Discounted fortunes

The big names behind the retail sector are feeling a chill wind from the cooling economy. By JAMES THOMSON

By James Thomson

Retail fortunes fall

The big names behind the retail sector are feeling a chill wind from the cooling economy.

Last week we looked at Australia’s hottest sector, coal seam gas. This week it’s time to look at the coldest – retail.

New data released by Westpac and the Melbourne Institute this week revealed consumer confidence has plummeted to a 16-year low as a result of higher fuel costs, rising interest rates, poor sharemarket returns and soaring food prices.

That’s more bad news for retailers, who have already seen sales slide in the first few months of the year.

But the retail slump isn’t just being felt on the shop floor. It’s also hitting some of our best-known retailers where it hurts most – the hip pocket.

Australia’s best-known retailer is Gerry Harvey, founder and major shareholder of whitegoods giant Harvey Norman. It’s been a horror year for Gerry and his business partner and fellow Harvey Norman director, Ian Norman. The value of Gerry’s shareholding has fallen a whopping 53%, or $1.1 billion, since the start of the year, from $2.1 billion to $990 million. Ian Norman’s stake is now worth $557 million, down from $1.2 billion at the start of the year.

Gerry Harvey’s first wife Lynette is probably feeling a bit pessimistic too. Harvey gave her a parcel of shares in their divorce settlement, but the value of her stake has shrunk from $339 million at the start of the year to just $159 million.

Harvey said in late May that the business was actually performing quite well, but negative sentiment towards the retail sector was weighing on Harvey Norman’s share price. Unfortunately for Gerry, investor sentiment is unlikely to turn around until well after consumer confidence picks up.

Super Cheap Auto founder Reg Rowe has also had a rough year, with shares in his car accessories and hardware chain down just over 37% since January. The value of Rowe’s holding has dropped by $84.4 million from $225.3 million to around $141 million.

The poor retail environment hasn’t dulled Super Cheap Auto’s appetite for growth – in mid May the company spent $6 million to buy Victoria bicycle retailer Goldcross Cycles. Given rising petrol prices, perhaps the company is hoping any customers they lose from their car accessories store will take up pedal power.

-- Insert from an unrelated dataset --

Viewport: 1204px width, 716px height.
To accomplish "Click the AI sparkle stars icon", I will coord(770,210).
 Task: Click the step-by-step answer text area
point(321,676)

Billabong founder Gordon Merchant’s endless summer also appears over. Since the surfwear company listed in 2000 at $2 a share, the stock has climbed steadily, breaking through $17 in late 2007. But it’s been all downhill this year. The value of Merchant’s stake has fallen by almost $100 million since the start of the year to about $360 million.

A string of profit downgrades at the bottom end of the listed retail sector have also had a devastating impact on some investors.

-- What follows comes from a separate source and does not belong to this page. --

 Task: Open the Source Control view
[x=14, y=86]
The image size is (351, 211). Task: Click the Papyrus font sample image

Women’s clothing retailer Noni B, which is majority owned by the Kindl family, issued a profit downgrade on 21 May and has watched its shares slide about 10% since then. But the shares are now down more than 45% since the start of the year, slashing the value of the Kindl family’s stake from $49.8 million to around $26 million.

Telstra’s biggest mobile phone reseller, Fone Zone, recently changed its name to Vita Group. A change of fortunes is yet to follow. The company released a profit downgrade on 6 June and also announced a “realignment” of its Fone Zone chain – that’s code for closing down the useless stores.

Vita’s share price has sunk more than 46% since the start of the year to hover around 37c. That’s bad news for husband and wife team David McMahon and Maxine Horne, the founders and joint chief executives of the company. The value of their stake has shrunk from $35.6 million to just over $19 million.

There’s little doubt that the share prices of most companies in the retail sector will be under pressure for at least the next 12 months. But retail veterans understand this industry is cyclical. They will be prepared to ride out that downturn and will even look for cheap assets that others abandon – there’s no better example of this than Solomon Lew, who is currently bidding for Just Group via his investment vehicle Premier.

Retailers and retail investors need plenty of patience and a long-term outlook.